Since I grew up in Fairbanks, Alaska, where the buildings seldom reach 5 stories, I've fostered a specific appreciation for skyscrapers, freeway interchanges, transportation networks and bustling city streets. I often get neck aches when traveling to the centers of major cities, because I'm constantly looking up (figure 1). Fairbanks is a particularly young town compared to Boston, and my fascinated with history and the Revolutionary War time period led me to a site around downtown Boston and the financial district. I mainly want to focus on transportation and how the “Big Dig”, future closing of the Government Center T Stop, and the State House Station contribute to the Quincy Market and financial district's constant flow of people.

Figure 1: State House Skyview (Taken by Jaguar Kristeller).
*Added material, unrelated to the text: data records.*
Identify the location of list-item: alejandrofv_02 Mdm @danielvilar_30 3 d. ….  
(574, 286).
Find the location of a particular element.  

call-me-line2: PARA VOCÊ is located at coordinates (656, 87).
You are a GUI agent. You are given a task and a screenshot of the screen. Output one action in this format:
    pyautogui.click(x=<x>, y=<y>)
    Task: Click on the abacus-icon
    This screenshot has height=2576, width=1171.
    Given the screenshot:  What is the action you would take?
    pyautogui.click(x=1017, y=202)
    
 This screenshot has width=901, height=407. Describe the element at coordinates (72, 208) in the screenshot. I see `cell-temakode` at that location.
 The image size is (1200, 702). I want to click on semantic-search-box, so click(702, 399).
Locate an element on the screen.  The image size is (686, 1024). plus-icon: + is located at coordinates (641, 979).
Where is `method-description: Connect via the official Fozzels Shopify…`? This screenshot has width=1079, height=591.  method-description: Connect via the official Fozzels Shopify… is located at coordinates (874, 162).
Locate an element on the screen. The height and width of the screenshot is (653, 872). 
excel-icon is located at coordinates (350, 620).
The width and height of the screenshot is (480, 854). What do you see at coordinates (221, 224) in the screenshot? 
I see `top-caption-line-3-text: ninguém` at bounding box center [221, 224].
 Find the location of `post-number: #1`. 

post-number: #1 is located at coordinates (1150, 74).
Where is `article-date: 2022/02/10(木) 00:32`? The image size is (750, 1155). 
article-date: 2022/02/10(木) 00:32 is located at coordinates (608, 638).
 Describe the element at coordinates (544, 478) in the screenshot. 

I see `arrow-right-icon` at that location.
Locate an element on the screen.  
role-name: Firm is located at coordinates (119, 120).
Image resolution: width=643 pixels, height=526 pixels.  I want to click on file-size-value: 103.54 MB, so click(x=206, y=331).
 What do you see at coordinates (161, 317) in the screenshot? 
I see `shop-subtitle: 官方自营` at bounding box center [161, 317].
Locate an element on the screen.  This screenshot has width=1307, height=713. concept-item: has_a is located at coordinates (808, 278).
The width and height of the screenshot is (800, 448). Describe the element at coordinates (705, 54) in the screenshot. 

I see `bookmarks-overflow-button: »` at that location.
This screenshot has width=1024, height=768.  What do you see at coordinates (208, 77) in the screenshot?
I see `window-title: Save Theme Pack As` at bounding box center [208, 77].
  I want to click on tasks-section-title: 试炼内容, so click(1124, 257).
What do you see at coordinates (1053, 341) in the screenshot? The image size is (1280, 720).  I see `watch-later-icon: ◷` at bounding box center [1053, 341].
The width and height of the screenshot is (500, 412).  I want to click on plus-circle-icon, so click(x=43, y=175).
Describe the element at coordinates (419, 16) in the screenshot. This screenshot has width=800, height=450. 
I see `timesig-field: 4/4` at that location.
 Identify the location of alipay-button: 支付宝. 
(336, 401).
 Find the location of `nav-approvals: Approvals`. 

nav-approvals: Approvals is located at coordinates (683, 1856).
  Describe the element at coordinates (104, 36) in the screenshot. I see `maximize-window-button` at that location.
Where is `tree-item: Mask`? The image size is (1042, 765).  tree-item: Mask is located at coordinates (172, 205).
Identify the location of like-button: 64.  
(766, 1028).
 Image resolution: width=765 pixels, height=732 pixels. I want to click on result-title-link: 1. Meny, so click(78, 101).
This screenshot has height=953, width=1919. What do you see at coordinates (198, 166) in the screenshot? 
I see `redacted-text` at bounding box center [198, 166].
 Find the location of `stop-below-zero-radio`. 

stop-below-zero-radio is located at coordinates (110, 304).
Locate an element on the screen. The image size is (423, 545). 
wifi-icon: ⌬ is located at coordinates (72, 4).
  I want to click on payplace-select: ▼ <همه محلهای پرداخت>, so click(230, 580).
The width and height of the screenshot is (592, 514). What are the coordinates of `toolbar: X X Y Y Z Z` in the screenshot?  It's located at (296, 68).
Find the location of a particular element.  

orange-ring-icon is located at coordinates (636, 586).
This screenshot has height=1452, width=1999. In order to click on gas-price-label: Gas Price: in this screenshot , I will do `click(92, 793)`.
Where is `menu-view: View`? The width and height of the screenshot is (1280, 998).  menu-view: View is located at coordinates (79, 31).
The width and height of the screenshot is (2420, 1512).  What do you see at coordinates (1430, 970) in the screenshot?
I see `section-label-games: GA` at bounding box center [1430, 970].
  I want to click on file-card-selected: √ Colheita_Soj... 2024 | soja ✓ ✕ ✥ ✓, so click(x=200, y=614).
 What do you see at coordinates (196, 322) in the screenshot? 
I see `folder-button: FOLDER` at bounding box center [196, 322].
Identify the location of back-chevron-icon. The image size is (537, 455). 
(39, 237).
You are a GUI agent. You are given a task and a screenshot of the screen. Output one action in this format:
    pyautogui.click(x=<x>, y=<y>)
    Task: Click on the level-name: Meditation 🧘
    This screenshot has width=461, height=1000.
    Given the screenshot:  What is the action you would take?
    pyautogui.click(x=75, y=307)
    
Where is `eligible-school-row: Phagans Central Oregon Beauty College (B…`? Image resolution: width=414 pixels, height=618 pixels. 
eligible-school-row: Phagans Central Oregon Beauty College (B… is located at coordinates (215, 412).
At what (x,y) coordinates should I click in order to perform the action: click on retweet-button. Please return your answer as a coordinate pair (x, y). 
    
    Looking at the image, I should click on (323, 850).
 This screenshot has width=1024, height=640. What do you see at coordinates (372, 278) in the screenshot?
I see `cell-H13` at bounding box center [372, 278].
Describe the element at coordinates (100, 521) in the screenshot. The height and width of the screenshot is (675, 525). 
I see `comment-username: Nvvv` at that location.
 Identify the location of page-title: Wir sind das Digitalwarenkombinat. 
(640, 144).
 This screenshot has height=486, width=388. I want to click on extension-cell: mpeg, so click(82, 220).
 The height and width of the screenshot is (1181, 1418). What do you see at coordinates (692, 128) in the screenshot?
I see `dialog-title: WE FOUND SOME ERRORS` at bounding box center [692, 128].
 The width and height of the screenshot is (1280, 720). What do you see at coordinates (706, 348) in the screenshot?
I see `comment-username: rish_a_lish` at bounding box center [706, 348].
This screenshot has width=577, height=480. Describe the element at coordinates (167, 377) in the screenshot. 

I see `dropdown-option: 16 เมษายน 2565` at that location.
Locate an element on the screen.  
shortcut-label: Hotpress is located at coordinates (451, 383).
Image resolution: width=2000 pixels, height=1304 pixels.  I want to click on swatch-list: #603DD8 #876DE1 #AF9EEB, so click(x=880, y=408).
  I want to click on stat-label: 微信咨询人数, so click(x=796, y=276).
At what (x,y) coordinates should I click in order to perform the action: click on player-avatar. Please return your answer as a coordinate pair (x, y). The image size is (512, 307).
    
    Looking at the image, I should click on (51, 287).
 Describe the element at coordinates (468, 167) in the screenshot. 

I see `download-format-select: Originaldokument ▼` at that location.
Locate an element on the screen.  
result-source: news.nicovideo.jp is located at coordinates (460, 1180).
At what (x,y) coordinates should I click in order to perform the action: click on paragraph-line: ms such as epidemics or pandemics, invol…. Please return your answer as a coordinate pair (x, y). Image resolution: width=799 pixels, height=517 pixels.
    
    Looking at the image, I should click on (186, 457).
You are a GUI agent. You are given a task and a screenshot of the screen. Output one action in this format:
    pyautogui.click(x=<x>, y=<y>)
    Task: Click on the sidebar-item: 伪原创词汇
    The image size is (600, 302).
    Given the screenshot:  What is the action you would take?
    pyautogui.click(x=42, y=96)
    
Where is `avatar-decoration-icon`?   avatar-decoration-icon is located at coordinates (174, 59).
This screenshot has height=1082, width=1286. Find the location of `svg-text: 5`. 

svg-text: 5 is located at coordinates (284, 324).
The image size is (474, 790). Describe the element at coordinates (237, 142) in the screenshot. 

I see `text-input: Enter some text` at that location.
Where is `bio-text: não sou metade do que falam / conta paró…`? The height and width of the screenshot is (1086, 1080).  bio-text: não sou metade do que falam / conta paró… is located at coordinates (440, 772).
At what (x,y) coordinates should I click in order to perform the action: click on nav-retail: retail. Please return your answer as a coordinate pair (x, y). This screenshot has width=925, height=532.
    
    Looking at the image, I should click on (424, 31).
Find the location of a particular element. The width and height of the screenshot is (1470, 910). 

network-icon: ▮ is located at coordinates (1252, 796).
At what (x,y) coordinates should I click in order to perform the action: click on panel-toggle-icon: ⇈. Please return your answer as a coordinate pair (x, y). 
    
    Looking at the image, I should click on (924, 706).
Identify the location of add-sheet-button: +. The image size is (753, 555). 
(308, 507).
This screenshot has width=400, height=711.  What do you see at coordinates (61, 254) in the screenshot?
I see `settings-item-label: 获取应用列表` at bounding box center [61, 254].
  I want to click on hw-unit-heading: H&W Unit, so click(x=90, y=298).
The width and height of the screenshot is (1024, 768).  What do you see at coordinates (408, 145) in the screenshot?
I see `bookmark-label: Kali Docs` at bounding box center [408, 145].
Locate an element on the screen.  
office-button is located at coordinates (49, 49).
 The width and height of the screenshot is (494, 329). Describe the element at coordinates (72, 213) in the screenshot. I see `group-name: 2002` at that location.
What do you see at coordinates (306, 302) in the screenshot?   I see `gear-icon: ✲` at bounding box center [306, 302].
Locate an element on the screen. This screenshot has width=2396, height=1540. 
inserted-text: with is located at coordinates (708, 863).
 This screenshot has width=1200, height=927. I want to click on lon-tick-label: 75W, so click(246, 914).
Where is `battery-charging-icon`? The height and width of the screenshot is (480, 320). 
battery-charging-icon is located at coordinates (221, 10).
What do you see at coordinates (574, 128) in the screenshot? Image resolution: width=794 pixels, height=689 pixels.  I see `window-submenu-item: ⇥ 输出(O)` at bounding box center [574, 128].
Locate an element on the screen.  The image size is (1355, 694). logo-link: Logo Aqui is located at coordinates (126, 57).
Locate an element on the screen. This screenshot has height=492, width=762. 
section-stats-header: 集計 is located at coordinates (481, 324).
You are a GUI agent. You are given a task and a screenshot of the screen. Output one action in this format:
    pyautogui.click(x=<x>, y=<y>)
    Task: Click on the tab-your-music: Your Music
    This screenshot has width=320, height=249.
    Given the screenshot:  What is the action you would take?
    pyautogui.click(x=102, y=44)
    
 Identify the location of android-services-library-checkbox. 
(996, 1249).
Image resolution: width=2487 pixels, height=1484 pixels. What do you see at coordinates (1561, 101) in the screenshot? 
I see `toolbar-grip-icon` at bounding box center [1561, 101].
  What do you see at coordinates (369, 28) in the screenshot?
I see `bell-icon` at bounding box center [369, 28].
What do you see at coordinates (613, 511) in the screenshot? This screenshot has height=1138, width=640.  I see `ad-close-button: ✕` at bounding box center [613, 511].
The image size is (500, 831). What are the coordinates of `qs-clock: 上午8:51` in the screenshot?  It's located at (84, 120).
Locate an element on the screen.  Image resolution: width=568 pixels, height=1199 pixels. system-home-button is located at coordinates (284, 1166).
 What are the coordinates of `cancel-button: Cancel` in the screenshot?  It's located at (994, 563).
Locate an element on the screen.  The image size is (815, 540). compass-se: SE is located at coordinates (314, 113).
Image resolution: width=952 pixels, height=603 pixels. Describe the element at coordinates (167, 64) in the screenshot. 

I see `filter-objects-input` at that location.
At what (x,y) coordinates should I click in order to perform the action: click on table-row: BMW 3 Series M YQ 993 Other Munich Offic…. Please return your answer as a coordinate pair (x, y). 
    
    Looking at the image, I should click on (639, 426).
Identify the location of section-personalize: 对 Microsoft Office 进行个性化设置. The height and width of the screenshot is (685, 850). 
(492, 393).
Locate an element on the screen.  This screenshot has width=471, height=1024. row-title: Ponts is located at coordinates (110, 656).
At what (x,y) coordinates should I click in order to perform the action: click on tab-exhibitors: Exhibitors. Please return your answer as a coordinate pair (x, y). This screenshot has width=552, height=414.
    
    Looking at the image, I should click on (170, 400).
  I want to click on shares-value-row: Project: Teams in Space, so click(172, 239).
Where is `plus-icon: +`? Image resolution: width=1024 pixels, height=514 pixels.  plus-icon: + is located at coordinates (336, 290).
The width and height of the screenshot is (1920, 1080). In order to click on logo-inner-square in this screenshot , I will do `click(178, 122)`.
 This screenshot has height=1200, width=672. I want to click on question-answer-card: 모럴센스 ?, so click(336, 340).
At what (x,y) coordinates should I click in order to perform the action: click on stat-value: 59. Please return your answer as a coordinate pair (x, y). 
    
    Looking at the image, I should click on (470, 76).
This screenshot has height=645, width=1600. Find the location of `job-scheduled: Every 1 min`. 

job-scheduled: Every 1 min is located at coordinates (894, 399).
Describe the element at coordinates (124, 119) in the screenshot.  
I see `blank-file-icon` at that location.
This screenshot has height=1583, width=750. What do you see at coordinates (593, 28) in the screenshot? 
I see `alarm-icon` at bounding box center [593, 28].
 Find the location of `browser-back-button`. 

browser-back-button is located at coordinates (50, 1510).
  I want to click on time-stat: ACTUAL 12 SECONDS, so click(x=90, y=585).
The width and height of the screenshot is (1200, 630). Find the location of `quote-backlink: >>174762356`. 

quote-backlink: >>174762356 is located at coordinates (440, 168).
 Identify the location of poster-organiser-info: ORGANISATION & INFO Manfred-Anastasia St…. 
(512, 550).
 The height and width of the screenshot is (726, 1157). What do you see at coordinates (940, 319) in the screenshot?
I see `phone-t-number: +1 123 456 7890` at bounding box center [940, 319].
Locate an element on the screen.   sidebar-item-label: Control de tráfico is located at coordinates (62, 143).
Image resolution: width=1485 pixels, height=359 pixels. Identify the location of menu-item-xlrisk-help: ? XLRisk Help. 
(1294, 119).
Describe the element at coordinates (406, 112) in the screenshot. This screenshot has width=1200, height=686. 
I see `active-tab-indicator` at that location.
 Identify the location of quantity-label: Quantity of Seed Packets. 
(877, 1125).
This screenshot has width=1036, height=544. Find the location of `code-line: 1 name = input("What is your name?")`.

The boundaries of my site (figure 2) border John F. Fitzgerald Surface Road and cut through Quincy Market Place between the Quincy and North Markets. It continues over to the City Hall, then cuts back parallel to Congress Street. It turns right onto State Street to encompass the skyscrapers in figure 1 and commercial shops West of the State House. In order to include the King's Chapel Cemetery and a few older buildings, the site boundary goes down Tremont Street and turns left on School Street. From School Street, the boundary continues along roads back to John F. Fitzgerald Surface Road.

Figure 2: Site Perimeter (Provided by Google Maps).

My main inspiration for choosing this site was the State House Station, I-93, and Quincy Market. I'm fascinated by the old I-93 and how it used to “fly” around the skyscrapers in the financial district. Therefore, I positioned the right side on I-93 to investigate the “Big Dig”. One of the major reasons State Street is the artery of my site is the juxtaposition of the State House and the financial district. Standing in front of the Clock Tower looking down State Street, the State House is clearly visible among it's surrounding skyscrapers. It stands out like a soar thumb, an anomaly, amidst the bustling edge of the financial district (figure 3). Ironically, one of the oldest buildings in the area houses the underground transportation system which supplies consumers to the site. The site is heavily commercial focused, but is elongated in order to incorporate small shops, skyscrapers, and long market places.

Figure 3: State Street (Taken by Jaguar Kristeller).

I'd like to investigate how the different stages of I-93: before the “Big Dig”, the massive construction decade long construction, and the completion of the underground I-93, affected the financial district. What were some of the more subtle reasons behind the “Big Dig”, other than increasing traffic flow? Has the change to I-93 created a pedestrian-free Victor Gruen type urban center as described by Grady Clay? I'm curious how the State House became a T stop and it's relationship with I-93. Was it a compromise to conserve the historical site by transforming it into a transportation hub? Did the financial district evolve before the T supplied it's workers? If so, how did people get to and from work? Which 18th and 19th century buildings had to be plowed to make way for the corporate skyscrapers? With these questions, I hope to find answers relating Boston's immense transportation networks to it's many skyscrapers.


References

Clay, Grady. Close-Up: How to Read the American City. The University of Chicago Press: Chicago, IL. 1980: pp. 11-16, 38-65.

Rueda, Jackie. State Street. 2007. Boston, Massachusetts. Panoramio. Photograph. April 19, 2007.